Quand il est apparu dans la nuit, « le Kulluk était super lumineux », raconte Jason Bunch, le nageur-sauveteur de l’US Coast Guard du premier des deux hélicoptères. « Il ressemblait à une ville ». Les pilotes ont éclairé davantage encore la plateforme pétrolière avec leurs lumières de vol et des projecteurs. Ils portaient des lunettes de vision nocturne, au cas où les éclairages ne suffiraient pas. Ils n’avaient aucun problème à voir l’embarcation, ni l’Aiviq paralysé, ni le câble tendu entre eux, mais l’obscurité environnante affaiblissait la perception de la profondeur des pilotes (sans horizon comme référence, il est plus difficile de voler, et les lunettes amoindrissent leur vision périphérique).
Sauvetage en mer
Fondamentalement, il y a deux façons de sauver les gens en mer pour les sauveteurs des Jayhawk : soit ils descendent une nacelle sur le pont du vaisseau touché, soit ils accompagnent la nacelle en se jetant à l’eau, après quoi un nageur comme Bunch, vétéran basé à Kodiak depuis 12 ans, les porte lui-même jusqu’à la nacelle, par des vagues de 15 mètres et dans des eaux à moins de 2°C. Mais maintenant que le Kulluk était tracté par l’arrière, le point d’attache du câble de remorquage d’urgence, lui et l’Aiviq étaient orientés de la plus mauvaise manière pour permettre une approche. Afin de rester manœuvrables, les hélicoptères devaient idéalement faire face aux vents violents. Ici, le derrick leur bloquait le chemin. S’ils essayaient de stationner au-dessus de la plateforme d’envol, le seul endroit évident pour un hélitreuillage, le vent arrière rendrait le pilotage imprévisible et dangereux. Le vent balayait le sommet de certaines vagues massives, mais la plupart du temps, elles ne se brisaient pas. La houle arrivait en vagues rapprochées, les unes après les autres, interrompues par de longues sessions de « vagues monstres » plus de deux fois plus grandes. Le Kulluk s’inclinait sévèrement, selon un certain rythme, jusqu’à ce que les monstres arrivent. « Des vagues de plus en plus grandes approchaient, et elles ont fini par le faire tourner en rond », m’a raconté Bunch dans les îles Kodiak, ses yeux fixés dans le vide, sa main droite tournoyant violemment. Le pont, normalement à plus de 20 mètres au-dessus de l’eau, « s’inclinait tellement que l’eau déferlait sur lui ».

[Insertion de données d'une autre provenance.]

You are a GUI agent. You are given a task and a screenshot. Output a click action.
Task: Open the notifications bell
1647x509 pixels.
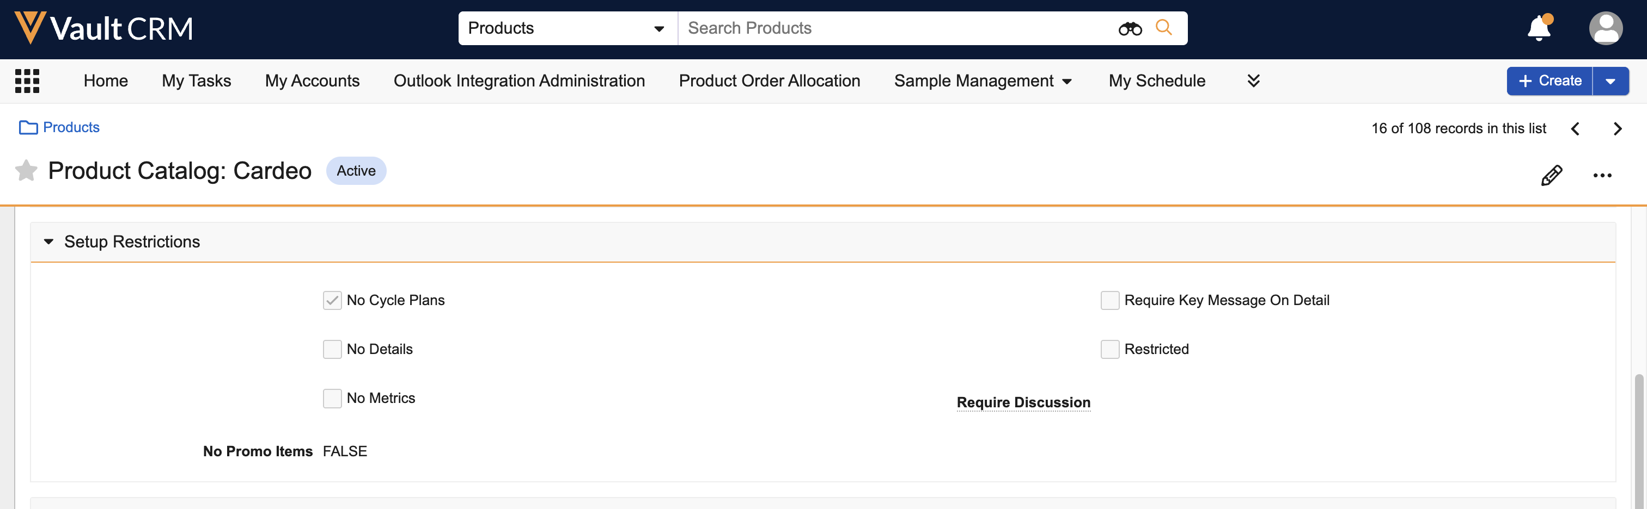(x=1539, y=29)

« Tu vois quand ta canne à pêche a un flotteur et que tu la lances, puis ramènes un poisson très vite ? Ça trace un sillage par-dessus le flotteur. Voilà à quoi ça ressemblait. » Si le pont du Kulluk tanguait si terriblement, m’a-t-il dit,on pouvait imaginer le mouvement de la tour de forage. C’était un peu comme une batte qui chercherait à expédier les hélicoptères le plus loin possible dans le ciel. Les deux hélicoptères faisaient des tours et encerclaient la plateforme de forage, cherchant une entrée, un endroit où faire descendre la nacelle. Ils ne cessaient d’échanger, sur leur radio, avec l’équipage du Kulluk – « très, très professionnel, très carré », m’a assuré Bunch, « vu la situation ». Ils se sont brièvement demandés s’il n’y avait pas un moyen de les mettre à l’eau pour qu’ils soient ramenés par les nageurs. C’était impossible : sauter dans la mer depuis le pont pouvait tuer un homme s’il se coordonnait mal. Et s’il gérait bien son saut, le Kulluk pouvait encore le tuer au prochain tangage de la tour de forage-batte. Les hélicoptères sont retournés sur l’île Kodiak. Une fois à la base, ils se sont ravitaillés, ont réfléchi à un plan d’action, puis sont revenus. Six heures avaient passé depuis le moment où Bunch et son équipage avaient pour la première fois survolé le Kulluk. Il faisait toujours nuit. Bunch a ôté sa montre et commencé à compter les intervalles de temps entre deux grosses sessions de vagues. « On en est arrivés à échafauder des plans de plus en plus saugrenus », m’a-t-il confié. Ils ont ainsi cherché des spots « possibles » pour l’hélitreuillage. « On aurait 90 secondes pour y atterrir puis repartir, ce qui était tout bonnement infaisable, mais on était vraiment en train d’en discuter. » La réalité – ce que leur commandement a appelé « le courage de ne pas y aller » – s’est installée petit-à-petit. Les deux hélicoptères sont retournés à leur base. « Nous étions expérimentés, donc finalement on s’est dit que c’était stupide », a-t-il conclu. Juste avant l’aube, un équipage d’hélicoptère mené par le lieutenant-commandant Jim Cooley a remplacé Bunch et les autres sauveteurs épuisés de leur nuit. Le Kulluk était toujours à environ 25 kilomètres de l’île Kodiak, mais il également à 25 kilomètres d’une autre île, Sitkinak, vers laquelle le vent le repoussait.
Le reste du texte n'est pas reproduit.